Et puis ce bénéfice est-il si certain ? « L’arnaque Ulez » comme d’aucuns la nomment, outre-manche… Selon un rapport de la mairie de Londres réalisé par l’Imperial College de Londres, les niveaux de dioxyde d’azote, un gaz très nocif pour l’homme, auraient baissé de 21 % dans le grand Londres et de 46 % dans le centre, soumis à l’Ulez depuis 2020. En ce qui concerne les émissions de CO2, les chiffres sont quasi nuls : 3 % de réduction depuis la mise en place de cette zone.
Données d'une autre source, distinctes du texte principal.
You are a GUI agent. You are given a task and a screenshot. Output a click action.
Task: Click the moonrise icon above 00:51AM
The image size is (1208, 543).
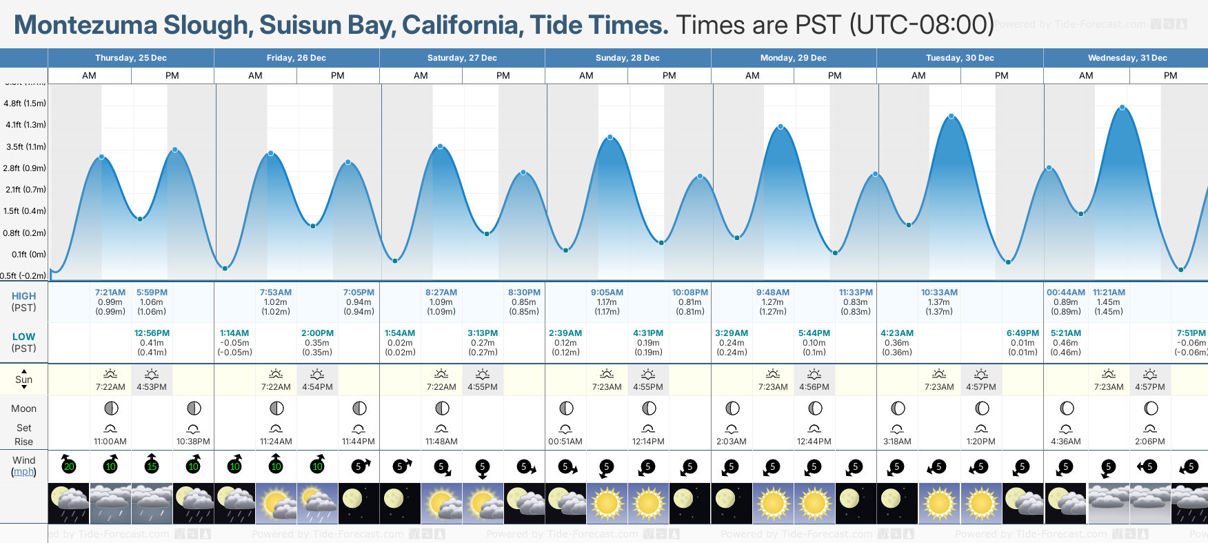pyautogui.click(x=565, y=428)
Sauf que percent très nettement les soupçons de conflits d’intérêts. Plus de 900.000 euros de financement ont été versés à l’Imperial College par la mairie et des courriels consultés par The Telegraph ont révélé que la maire adjointe avait demandé aux auteurs de l’étude de « reformuler » leur conclusion qui ne trouvait « aucune preuve » de bienfaits pour la santé des poumons des enfants… La réponse du professeur est savoureuse : « Il est difficile de modifier la phrase à laquelle vous faites référence car c’est ce que nous avons cherché mais que nous n’avons pas trouvé. »

De là à y voir une conspiration à l’échelle industrielle, il n’y a qu’un pas. L’étude a été publiée sans modification, dès le lendemain, dans la revue respectée The Lancet Public Health.

 

Sus aux voitures polluantes : le coup de trop de Sadiq Khan ?

C’est le conservateur Boris Johnson qui avait annoncé, en 2015, le projet de création d’Ulez. Dès 2019, son successeur, le travailliste Sadiq Khan, en avait commencé la livraison et maintient, depuis, son cap. Les enjeux politiques ne sont pas négligeables, d’autant plus en cette période pré-électorale, avant les législatives de l’année prochaine.

Des deux côtés, les reproches sont là.

Du côté conservateur, le Premier ministre Rishi Sunak s’est prononcé contre cette mesure, parlant d’une « taxe supplémentaire inutile » et évoquant un maire « déconnecté des préoccupations des travailleurs acharnés ».

Mais dans le propre camp du maire, également, cette politique crée des dissensions, jusqu’au leader travailliste, inquiet des conséquences politiques. Keir Starmer se voit déjà Premier ministre l’année prochaine et ne veut pas donner à ses adversaires le bâton pour se faire battre. Ils ont déjà, dans cette affaire, perdu un scrutin local au sein d’une circonscription concernée par l’extension de la taxe, alors que leur candidat était donné favori.

Et si Sadiq Khan pouvait être évincé en raison de sa persécution des automobilistes ? Et si Londres se révoltait politiquement contre l’arnaque Ulez ? C’est la question que se pose, à juste titre, un journaliste du Telegraph. Il y a un moment où la réalité impose ses limites à la propagande. Les conservateurs misent, à présent, sur Susan Hall, une véritable militante engagée dans la suppression de l’extension d’Ulez et porte-drapeau des banlieues modernes. L’élection du maire de Londres est dans neuf mois – le temps de gestation d’un programme abouti et défendable.

Il faut la guerre contre la « révolution permanente du zéro net ».